Bulb Weeds – Arum Lillies – Bear’s Breeches etc.

Kill those bulb weeds like Montbretia, right now

Bulb Weeds can be grouped together for treatment options like Watsonia, Montbretia, Oxalis, Onion Weed, Bear's Breeches and Arum Lillies. MetGel is the recommended Cut'n'Paste Weed Gel.

Montbretia and Watsonia are some of the worst bulbiferous weeds in NZ and they form very similar dense patches of gladiolus like leaves that exclude every other plant and take over large areas of ground.  Plants with bulbs or corms spread mainly by the bulbs dividing in the soil and by explosive seeds. They are a good example of these type of weeds with bulbs or corms. Our MetGel product is what you want and you can also deal to plants with rhizomes too like ginger.

Montretia
Montretia – click to enlarge

 

Montbretia infestation
Watsonia infestation

Watsonias (Watsonia spp.) are erect large perennial herbs forming clumps (similar to gladiolus), with leaves and flowering stems produced annually (dying back to ground level over summer and autumn, and re-growing each growing season). Clumps of strap-like leaves are produced before larger taller slender flowering stems to 2 m high are produced bearing showy flowers variously white to pink, orange, or red. Watsonia leaves are 20 to 80 cm long and 2 to 5 cm wide and are shaped like the blade of a sword. They are tough, fibrous, lack hairs, and have a prominent central midrib and numerous smaller parallel veins, and often arise fan-like from the top of the normally underground or emerging corm (swollen underground plant stems). Corms give rise to further clusters of smaller underground corms (known as cormels) that are a means of vegetative spread (propagation).

Flowers are produced on tall flowering stems that are sometimes branched or with side branches. Flowers are curved and trumpet-shaped, with 6 petals (perianth segments) forming a tube then opening into a wide funnel. Flowers are mostly 5 to 8 cm long and 3 to 4 cm in diameter and are arranged singly, 2.5 to 4 cm apart, in opposite rows along the upper part of the flowering-stem and on side branches.

Montretia is another bulb weed that creates suffocating clumps   Click the link to see a full description of the plants

DETAILED DESCRIPTION

Stiff, leafy, clump-forming, evergreen or summergreen with underground rhizomes. Corms flattened, 35 x 15 mm, fibrous cover, light brown, in 3+ clusters at stem base. Leaves all arising from base, erect to curving above, 90 x 2 cm, firm, sword-shaped, mid-vein conspicuous. Flowerhead tall, zig-zag shaped. Flowers solitary, 6 petals, 3 cm long, orange to crimson, Jan-Feb. Seed 3-sided, 5 mm long; with reddish-brown, flat-triangular, 3 mm seeds.

SIMILAR

Similar to several other monocot herbs with orange flowers.
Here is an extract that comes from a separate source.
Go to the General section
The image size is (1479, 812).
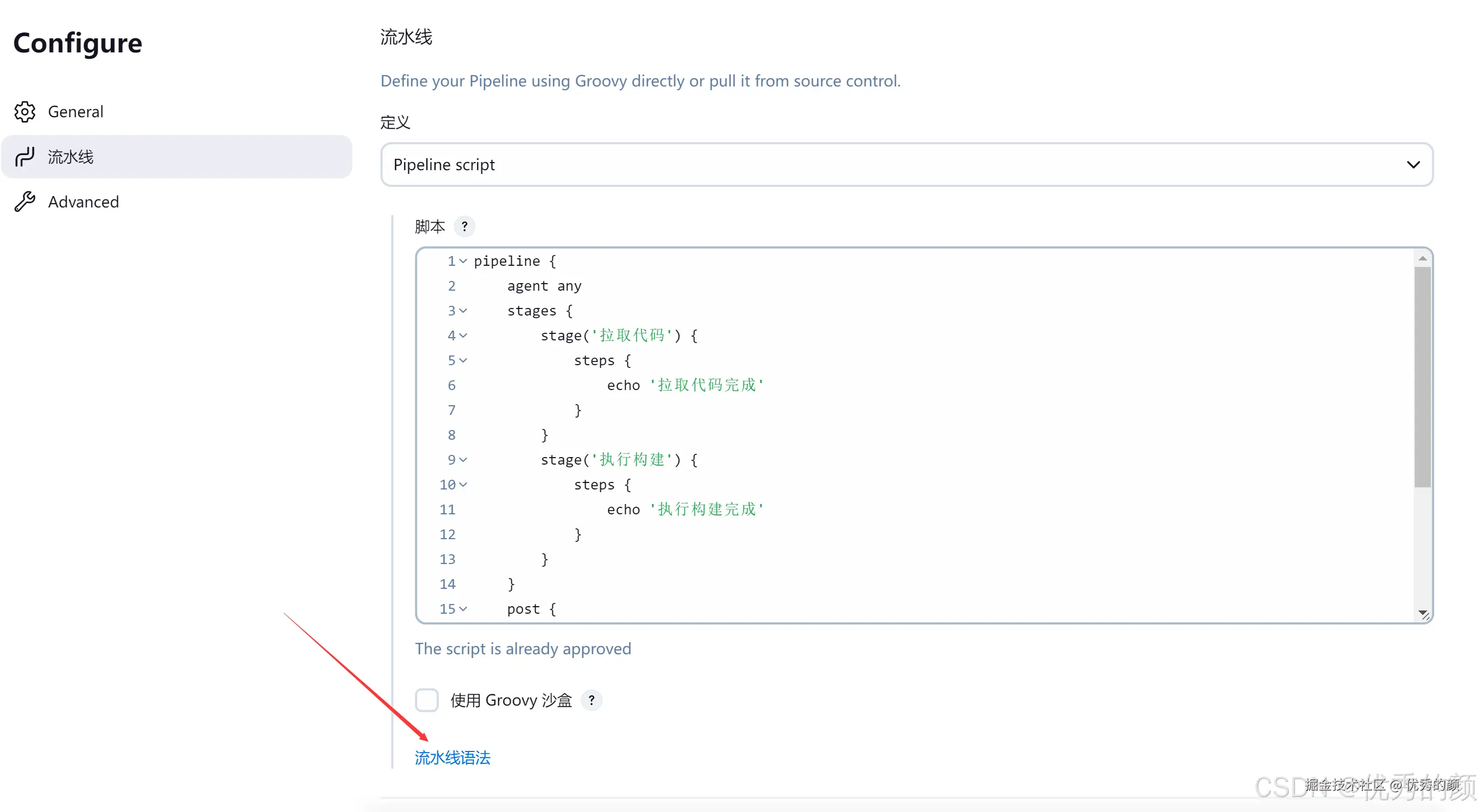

Tends to have a droopy habit and has flowers arranged in a single plane. Lacks the Bulbils of Watsonia bulbilifera. Chasmanthe floribunda is also similar but leaves and stems are more robust. Has Orange, Red/Pink flowers in January, February

LIFE CYCLE

; produces strap-like leaves in winter which die down in the summer months (Fromont and King, 1992). Reproduces by two means: produces small cormils on the flower head and sends out creeping rhizomes to extend the colony (Fromont and King, 1992). New cormils are also produced on the original corms which are able to be transported by any soil disturbance (ibid.). Produces no seed, dispersed by soil movement (road graders, fill), vegetation dumping, water movement (ibid).

 

Montretia
Montretia

Simply wipe some MetGel on the underside of the leaves, either using the brush on the bottle or with a nitrile glove to help to spread the gel up the leaves.  Grasp the leaves near the base and apply a wipe of gel and spread this up with leaves with the nitrile glove on your other hand.
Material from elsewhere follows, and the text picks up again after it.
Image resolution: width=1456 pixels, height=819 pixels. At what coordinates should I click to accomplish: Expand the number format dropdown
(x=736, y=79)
The plants may take several months to die back, but the advantage of MetGel in these situations is its ability to spread through the soil particularly in wet conditions meaning that a patch of bulbs or corms will all be killed at the same time.
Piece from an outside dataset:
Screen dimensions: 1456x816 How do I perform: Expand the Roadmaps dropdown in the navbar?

This applies to all bulb weeds including onion weed and oxalis.

If you are killing weeds with rhizomes like gingers or bear’s breeches you are best to cut into the base and paste this.

Working from the outside of the clump in towards the middle will achieve good results.  Don’t try to do it all at once, work from the outside in, leave it for a month or so to see the dieback, and then go back for the next dose.  You may need to come back a few times until all the corms/bulbs in the ground have been killed.